В 1837 году Блазис получил пост руководителя Академии танца при "Ла Скала". За время работы в Милане он воспитал целую плеяду выдающихся танцовщиков и танцовщиц. Среди его учениц – Фанни Черитто, Вирджиния Цукки, Каролина Розатти и многие другие. Слонимский выразился так: "В период 40–70-х годов Блазис-педагог держит в своих руках судьбы всех балетных звезд Западной Европы".
Блазис выработал свою методику преподавания. Отправная точка его теории состояла в том, что непреложные законы равновесия применительно к человеческому телу вынуждали искать точную формулу, определяющую идеальное равновесие танцовщика. И хотя эта система Карло Блазиса на первый взгляд может показаться похожей на геометрию, ему тем не менее принадлежит заслуга создания точной науки из неуловимых элементов виртуозности человеческого тела.
"Преподавание танца он основывал на геометрических схемах, – писал Слонимский. – Основные положения его изображались в большом масштабе на досках, причем взаимоотношение частей тела в той или иной позе выражалось в терминологии планиметрии: кривых, прямых углах и т. д. Когда ученик при помощи таблиц, всегда находившихся перед его глазами, усваивал линейное строение танца, преподаватель переходил к закруглению положений, придавая им пластическое совершенство и живописность".
Блазис вместе со своей женой преподавал до пятидесятых годов девятнадцатого века. В 1856 году дирекция Варшавского Большого театра пригласила Блазиса занять место хореографа, там же на торжествах, посвященных коронованию Александра II, он поставил танцы, а затем несколько спектаклей.
После Варшавы Блазис отправился в Лиссабон, где проработал до 1858 года, успев поставить несколько балетов и организовать балетную школу. Но и здесь он не задержался.

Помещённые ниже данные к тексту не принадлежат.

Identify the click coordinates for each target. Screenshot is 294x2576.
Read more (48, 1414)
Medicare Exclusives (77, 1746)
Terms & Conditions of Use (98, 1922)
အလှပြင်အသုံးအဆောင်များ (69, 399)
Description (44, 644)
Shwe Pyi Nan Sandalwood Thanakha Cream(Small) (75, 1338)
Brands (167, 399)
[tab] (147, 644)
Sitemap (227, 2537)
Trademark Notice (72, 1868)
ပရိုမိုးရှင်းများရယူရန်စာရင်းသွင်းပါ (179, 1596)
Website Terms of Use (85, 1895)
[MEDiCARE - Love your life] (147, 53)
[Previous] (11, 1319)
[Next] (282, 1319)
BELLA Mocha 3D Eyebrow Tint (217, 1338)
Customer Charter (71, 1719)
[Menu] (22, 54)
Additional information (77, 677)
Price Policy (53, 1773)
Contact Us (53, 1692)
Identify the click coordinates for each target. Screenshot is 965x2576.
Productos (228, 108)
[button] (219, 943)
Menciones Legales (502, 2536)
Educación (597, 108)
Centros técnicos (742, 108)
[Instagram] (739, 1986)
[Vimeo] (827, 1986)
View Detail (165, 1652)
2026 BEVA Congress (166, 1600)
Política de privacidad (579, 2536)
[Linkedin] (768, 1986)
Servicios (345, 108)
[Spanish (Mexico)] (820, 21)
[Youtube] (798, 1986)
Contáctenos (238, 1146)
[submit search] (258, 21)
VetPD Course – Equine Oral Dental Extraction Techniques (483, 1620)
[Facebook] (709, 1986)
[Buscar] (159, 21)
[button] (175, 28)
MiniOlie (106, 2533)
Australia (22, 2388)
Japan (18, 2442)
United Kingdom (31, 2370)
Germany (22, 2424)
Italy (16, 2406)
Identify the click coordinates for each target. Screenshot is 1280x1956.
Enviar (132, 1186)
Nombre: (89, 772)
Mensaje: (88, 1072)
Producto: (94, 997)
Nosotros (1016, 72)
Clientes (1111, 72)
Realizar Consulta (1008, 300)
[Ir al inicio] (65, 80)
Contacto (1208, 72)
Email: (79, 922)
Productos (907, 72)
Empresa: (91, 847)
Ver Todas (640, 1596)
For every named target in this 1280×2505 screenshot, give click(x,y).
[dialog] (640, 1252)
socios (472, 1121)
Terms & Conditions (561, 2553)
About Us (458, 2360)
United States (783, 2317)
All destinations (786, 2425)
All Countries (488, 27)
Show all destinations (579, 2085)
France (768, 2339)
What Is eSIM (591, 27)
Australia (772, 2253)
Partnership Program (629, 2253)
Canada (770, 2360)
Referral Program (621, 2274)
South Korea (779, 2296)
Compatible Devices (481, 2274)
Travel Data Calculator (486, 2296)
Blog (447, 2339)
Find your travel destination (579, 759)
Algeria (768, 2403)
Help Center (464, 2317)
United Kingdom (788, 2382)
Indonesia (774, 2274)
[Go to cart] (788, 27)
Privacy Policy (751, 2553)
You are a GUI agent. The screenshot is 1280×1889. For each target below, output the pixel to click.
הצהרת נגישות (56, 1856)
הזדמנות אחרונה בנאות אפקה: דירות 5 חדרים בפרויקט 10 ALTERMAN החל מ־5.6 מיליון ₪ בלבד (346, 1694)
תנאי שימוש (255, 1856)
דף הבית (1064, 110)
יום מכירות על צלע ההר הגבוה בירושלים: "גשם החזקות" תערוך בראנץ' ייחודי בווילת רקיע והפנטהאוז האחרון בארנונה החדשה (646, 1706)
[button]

Блазис вернулся в Италию и оттуда в 1860 г. поехал в Париж. Странно было, что человек, повидавший так много спектаклей и замечающий все новое, что появлялось в балете, как балетмейстер остановился на достижениях тридцатилетней давности.
Искушенная в балетном искусстве театральная общественность Европы закрыла свои двери для Блазиса-балетмейстера, оставив за ним признание в несомненном педагогическом таланте. О Блазисе-преподавателе было хорошо известно и в России, где уже не один раз гастролировали его ученицы.
В 1861 году Карло Блазис, которому шел уже седьмой десяток, принял место балетмейстера и преподавателя танцев в московском училище. Его педагогическая работа стала основой обучения нескольких поколений артистов балета. Его балетмейстерская деятельность в основном ограничилась постановками отдельных номеров для учениц и танцовщиц, но были и исключения. Одним из них стал балет "Фауст" – любимое детище балетмейстера, показанный московским зрителям в 1861 году.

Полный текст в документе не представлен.